TASK BRIEF: Find all lines in the records that include the word "computer", and copy them out.

Start of TASK DATA

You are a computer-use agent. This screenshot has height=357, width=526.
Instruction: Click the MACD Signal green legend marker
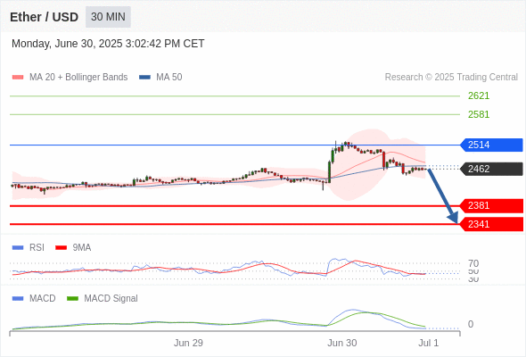[x=72, y=298]
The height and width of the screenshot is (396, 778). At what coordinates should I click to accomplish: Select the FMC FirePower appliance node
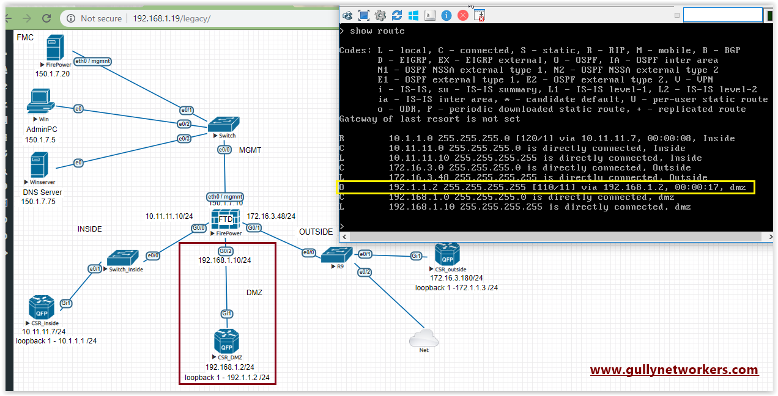54,49
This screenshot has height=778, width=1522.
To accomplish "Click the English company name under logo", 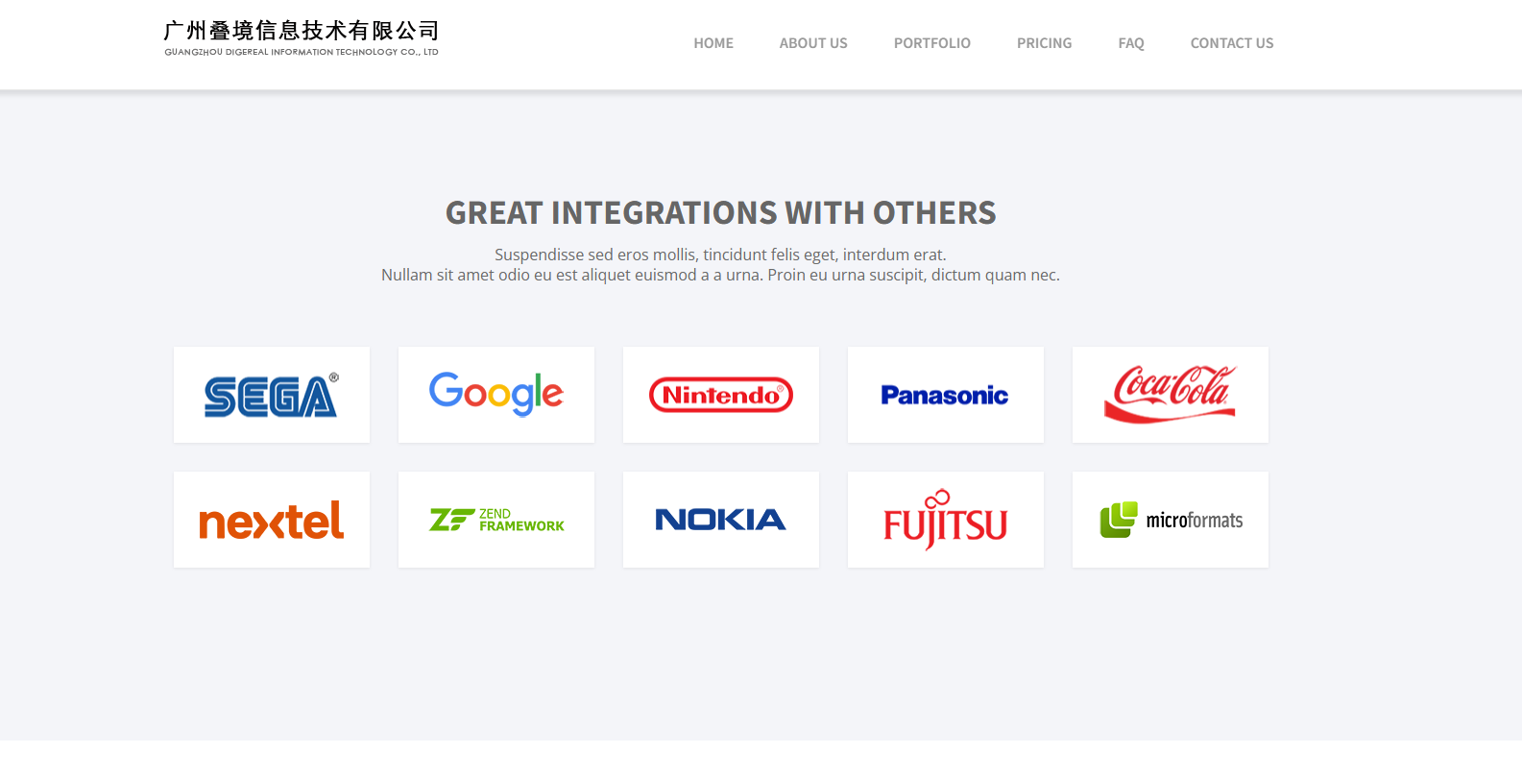I will click(x=301, y=52).
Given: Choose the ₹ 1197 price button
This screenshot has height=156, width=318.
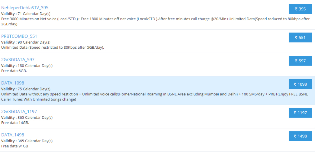Looking at the screenshot, I should [x=300, y=113].
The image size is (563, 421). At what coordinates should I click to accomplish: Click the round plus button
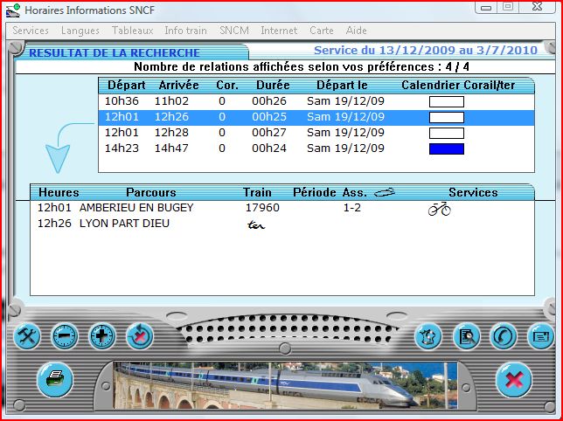pos(102,336)
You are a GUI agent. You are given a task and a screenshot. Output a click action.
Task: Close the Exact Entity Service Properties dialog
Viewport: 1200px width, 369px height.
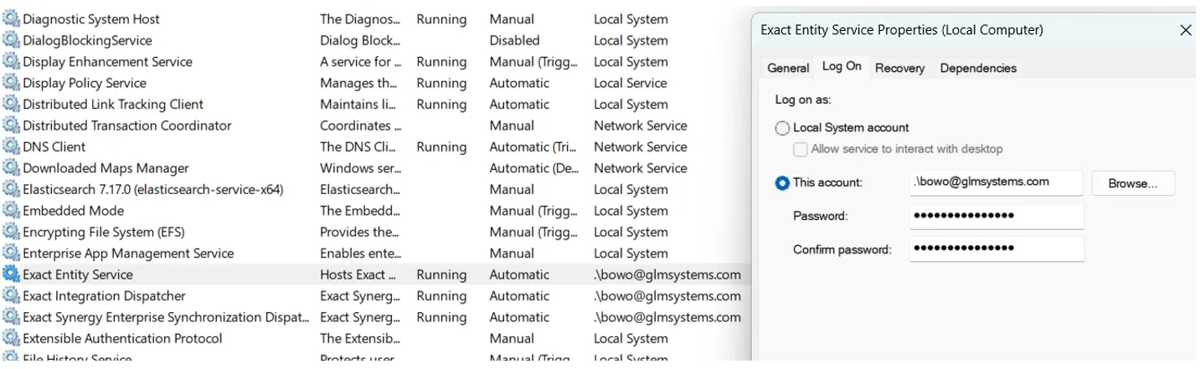[1185, 30]
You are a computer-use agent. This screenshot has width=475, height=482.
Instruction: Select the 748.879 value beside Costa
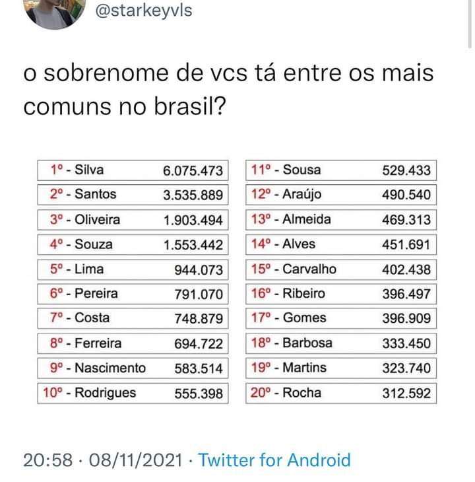(199, 318)
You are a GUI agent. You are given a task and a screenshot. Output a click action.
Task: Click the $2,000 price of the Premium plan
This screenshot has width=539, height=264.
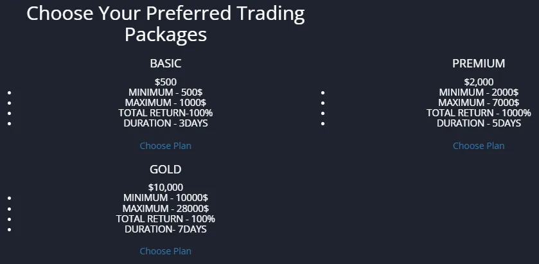pyautogui.click(x=479, y=82)
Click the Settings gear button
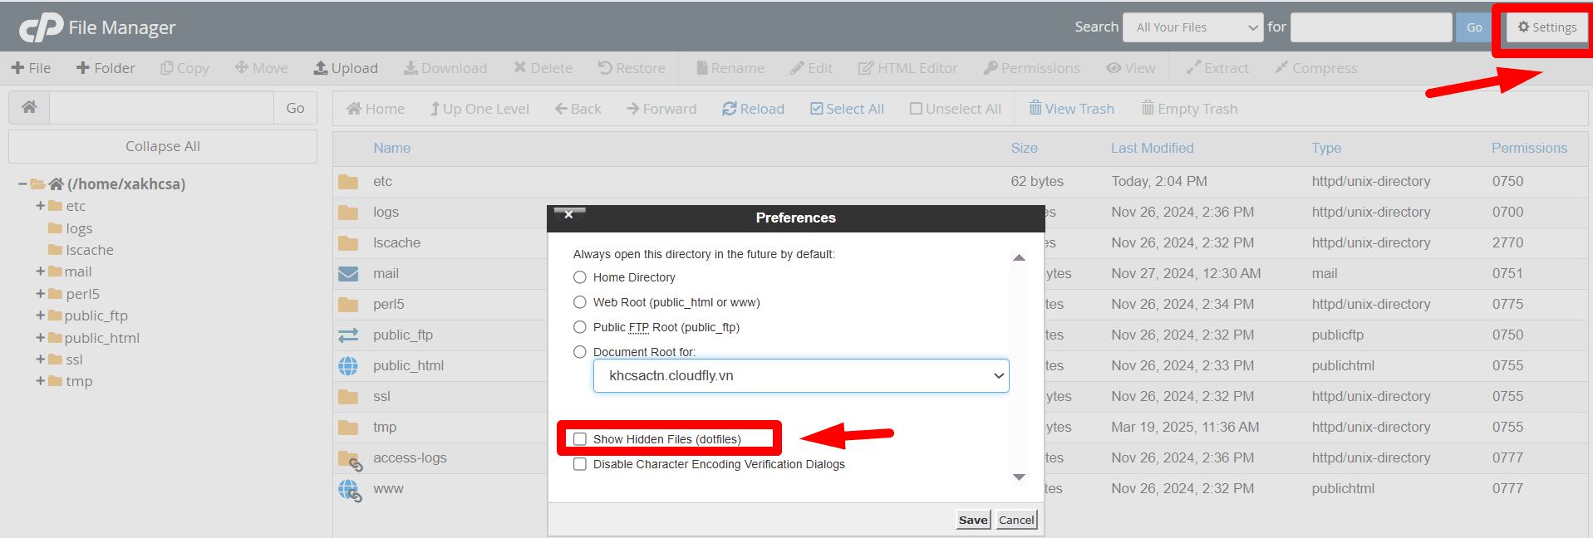Image resolution: width=1593 pixels, height=538 pixels. click(x=1546, y=27)
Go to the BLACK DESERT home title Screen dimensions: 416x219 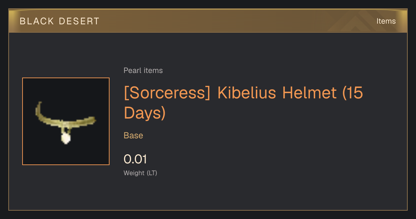60,21
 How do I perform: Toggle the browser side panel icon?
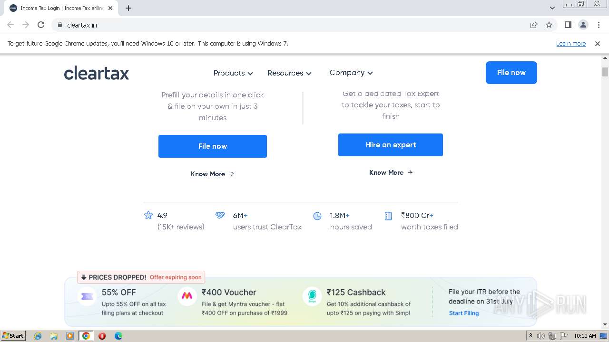point(568,25)
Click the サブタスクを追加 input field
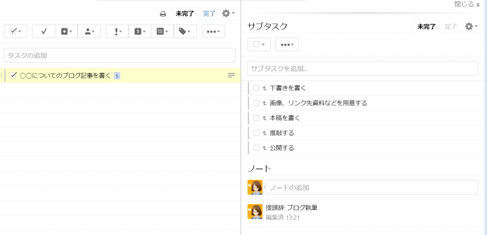The width and height of the screenshot is (487, 235). click(x=363, y=69)
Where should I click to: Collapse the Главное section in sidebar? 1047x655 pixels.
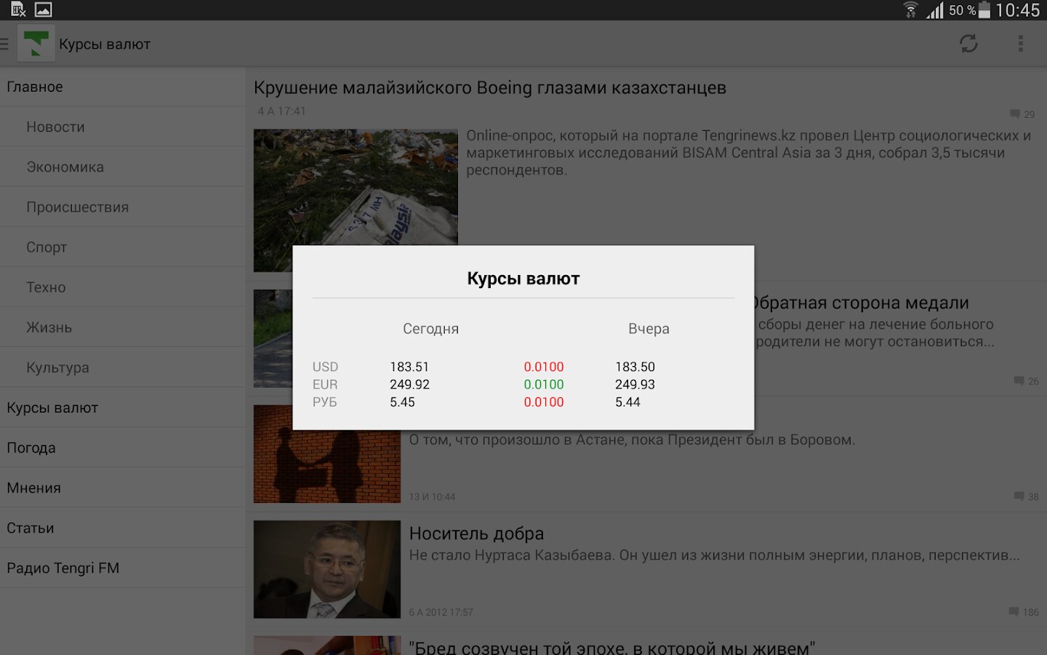click(35, 87)
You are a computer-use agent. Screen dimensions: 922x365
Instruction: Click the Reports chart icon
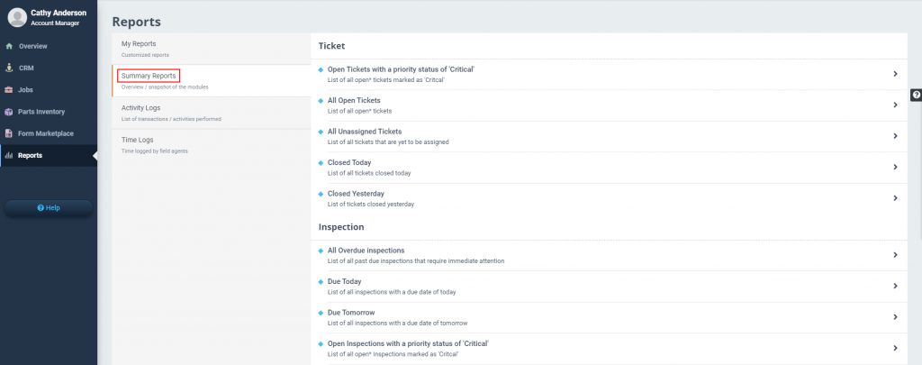point(9,156)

End of TASK DATA

EXERCISE SOLUTION:
You are a computer-use agent. This screenshot has height=357, width=526.
You are a computer-use agent. This screenshot has width=475, height=482.
You are a computer-use agent. Screen dimensions: 922x365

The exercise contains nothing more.